▶ _PROVIDED MATERIAL_
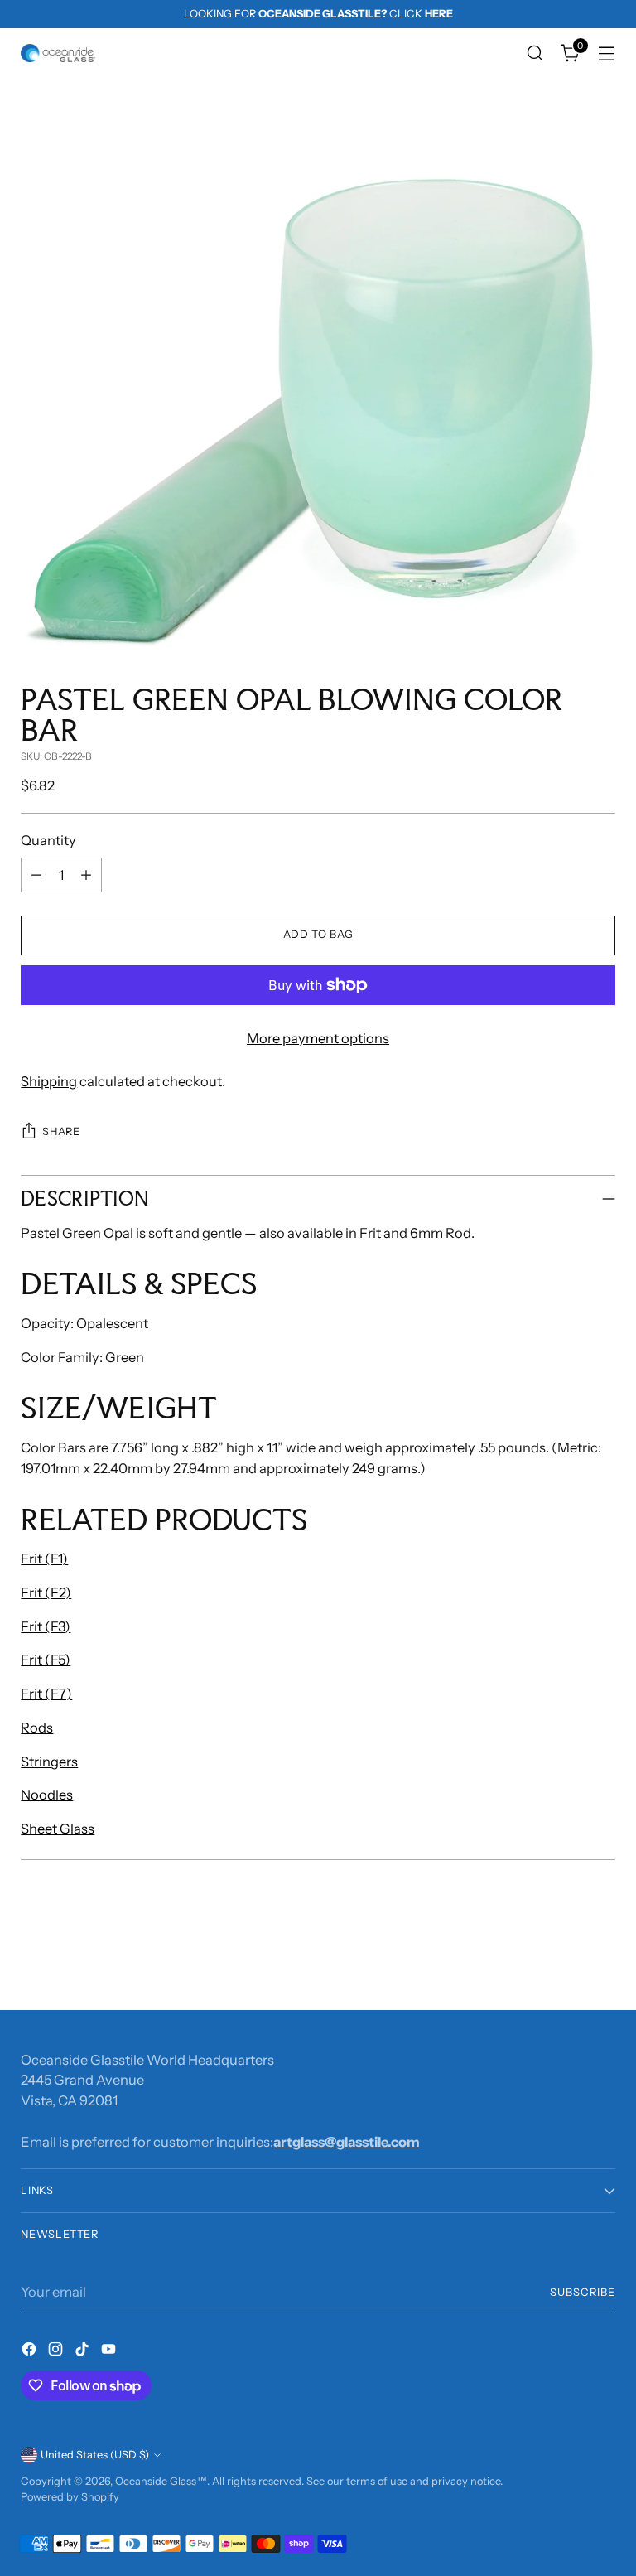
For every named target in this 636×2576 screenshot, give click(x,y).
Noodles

--

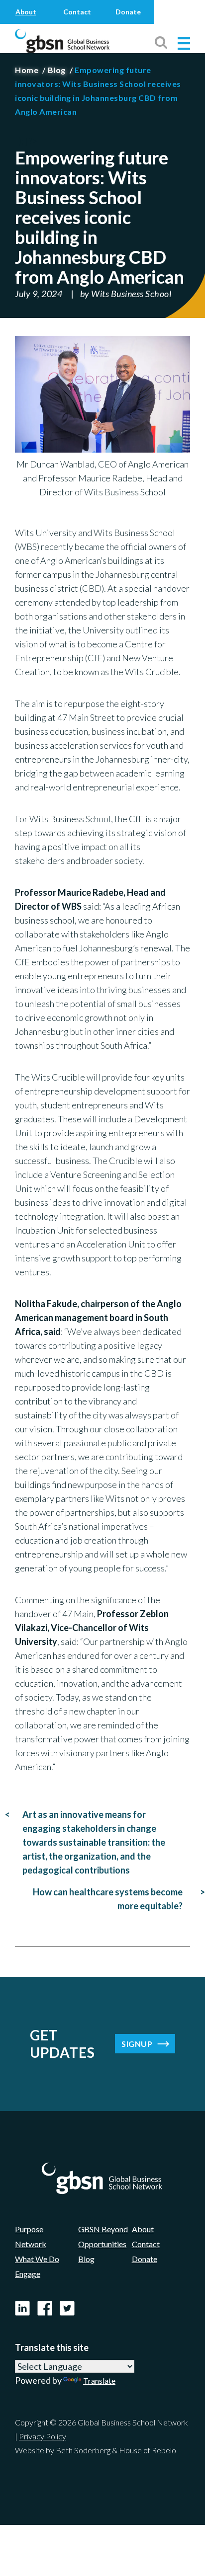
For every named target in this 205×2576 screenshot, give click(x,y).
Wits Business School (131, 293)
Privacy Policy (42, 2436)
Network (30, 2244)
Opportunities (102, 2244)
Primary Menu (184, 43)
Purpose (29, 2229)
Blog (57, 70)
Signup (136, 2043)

▶ _EXERCISE GOAL_
How many lines of the listing include the string "target"? Give only the number.

▶ _OUTPUT OF THE TASK_
2